Fatigué, éreinté, les babines à vif,

je me suis échappé de chez mon tortionnaire

et j’ai tracé devant sans regarder derrière.

Au milieu des voitures je me suis faufilé,

et j’ai couru si vite inconscient du danger :

j’ai pris ce risque, moi ICKO le fugitif.

C’est moi ICKO, le chien à l’allure un peu dingue,

celui qu’une zébrure sur le museau distingue.

Je reviens de si loin, la route a été dure,

j’ai croisé tour à tour des hommes et des ordures.

C’est moi, ICKO, le chien de la belle de mai,

un souffle de souffrance dans ce pauvre quartier,

un jouet pour l’humain, un objet, un bâtard,

à la gueule tordue, au regard de loubard.

ICKO le blond, le pouilleux, le balafré,

un petit chien de rien sans aucun pédigrée,

délaissé, rejeté. Moi ICKO au cœur pur,

j’ai échappé à tout et même à la piqûre.

J’ai tutoyé la mort avec sa robe sombre,

qui m’a conduit aux portes de la cité des ombres.

Mais quand sur mon destin les anges délibèrent

de la grande faucheuse toujours ils me libèrent.

Même si de la vie je n’ai connu que la misère. 

Ne serais-je donc né que pour cette souffrance ?
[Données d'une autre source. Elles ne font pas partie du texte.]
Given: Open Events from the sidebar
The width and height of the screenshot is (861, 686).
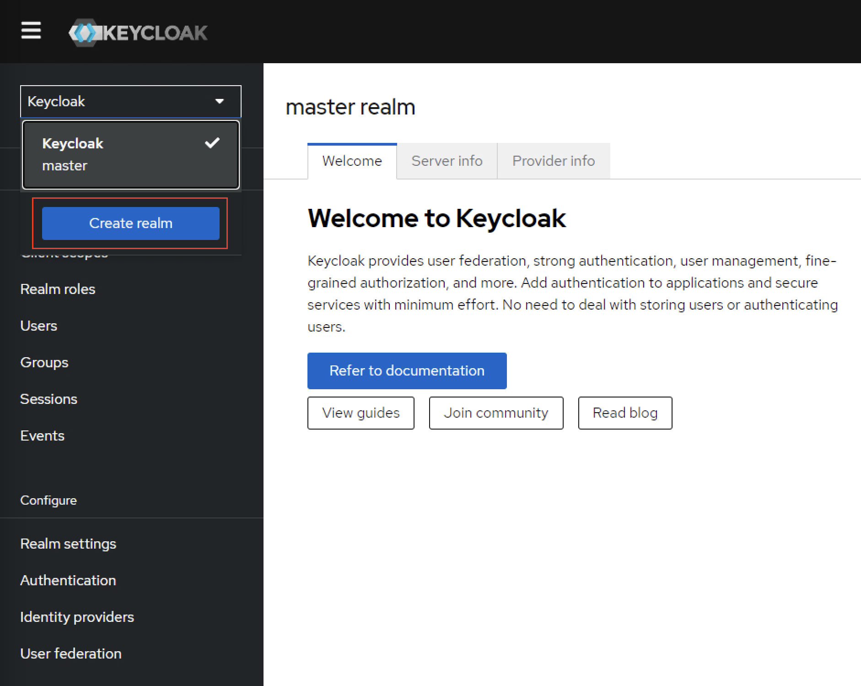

Ne souffrirait-elle pas quelques intermittences ?

N’y at-il pas un coin, un refuge un repère,

où je puisse dormir tranquille en mon panier

et goûter au bonheur d’un petit chien aimé ?

Moi ICKO , le cleps, le clébard, je me rebelle.

Je ne regrette pas de m’être fait la belle,

car quand finit la nuit vient forcément l’aurore

et que sur mon destin un ange veille encore.

Moi ICKO le toutou au museau supplicié,

comme un miraculé je reviens vous parler.